Sounds too good to be true? That is exactly what I thought, until I saw the ritual performed before my very eyes.
It was May 7th, 2012; the volunteers first night in the Amazon jungle. We were welcomed into the community by a shaman ceremony. While our guide was giving us background information on the practice, the shaman was preparing by taking a hallucinogen. Sounds somewhat sketchy, but it is natural and required in order for the shaman to be able to reach an altered state of mind.
He chose one of the volunteer’s to partake in the ritual, and began the ceremony by chanting. Each ceremony was 15 minutes in length and involved the combination of: singing, clapping, the waving of spiritual leaves (as displayed above) and occasional spitting. To be brutally honest, I found myself dozing off at one point. The chanting was loud, but in a soothing way that made me wish I had my own personal shaman at home for those restless nights ahead. Also, it was quite repetitive, as we could not visually see the communication process taking place – although, I am glad that the spirits chose not to grace everyone with their presence.
Once completed, I asked the chosen volunteers how they felt afterwards. They all replied in a positive way – claiming that their minds were cleared of all worries, and that their moods were now happier than before the ceremony began. It could simply be a situation of mind over matter, but I chose to believe that the chanting actually accomplished something more than drowsiness.

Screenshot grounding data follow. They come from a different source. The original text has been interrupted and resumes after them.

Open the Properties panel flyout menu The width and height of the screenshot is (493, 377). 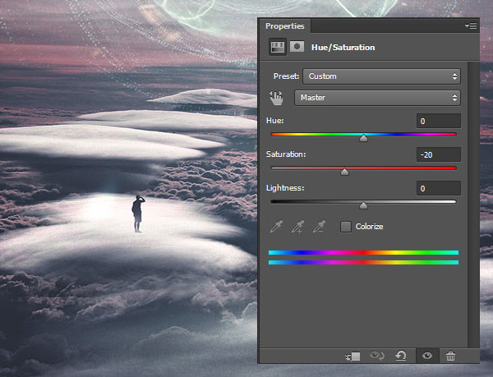coord(471,26)
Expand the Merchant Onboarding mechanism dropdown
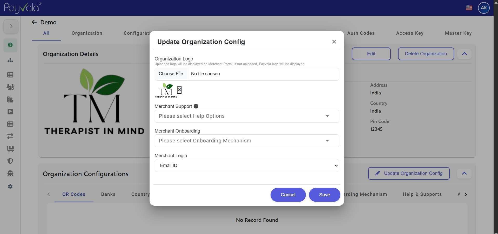Image resolution: width=498 pixels, height=234 pixels. [x=246, y=141]
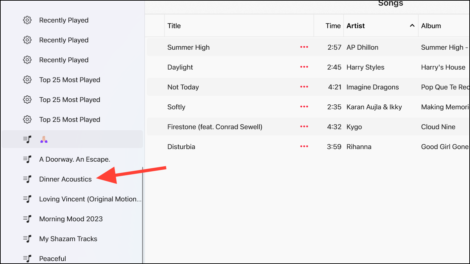Expand the truncated Loving Vincent playlist name
Viewport: 470px width, 264px height.
(90, 199)
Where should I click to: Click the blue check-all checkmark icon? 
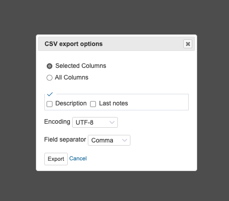pyautogui.click(x=50, y=94)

The official religion in Ecuador is Catholicism, as the Church still plays an important role in Ecuadorian government and society. You may now have a better understanding of why the Catholic religion and the mythology of Shamanism do not mix – as taking a hallucinogen to maintain a connection with God, would not be something you would catch the Pope taking part in. However, our guide did expose an interesting Ecuadorian truth:
While the majority of Ecuador’s population is Catholic, many of the practicing Catholics believe and partake in the practice of Shamanism. This is proof that two contradicting systems can co-exist within one country – or more specifically – one individual.
The topic of religion has always been a difficult one to comprehend for me. I am a girl who lives on facts and hard evidence (hence my aspirations to become a journalist) and have a hard time believing in rituals and myths that contain magic and faith. I am a born and raised Catholic, and like to believe that God created the earth I currently live on, and that all my deceased loved ones are smiling down on me from the clouds above. It’s a nice thought – just like it’s a nice thought to believe that talking to spirits will somehow renew one’s soul.
The truth is, I do not know what to believe anymore. The saying goes, that we all must believe in something greater than ourselves in order to get through this journey called life. Who is to say that I can’t take pieces of my religion, combine them with pieces of other religions and follow parts of mythology that interest me as well. Who says that I have to be a follower of one belief, and one belief only? Who says that religion is any truer than a ritual, practice or myth?
You, and only you, have the power to choose what you want to believe in. Don’t fall victim to pressures from family, friends or “the majority” – stay true to your heart and mind, as they will guide you in the right direction.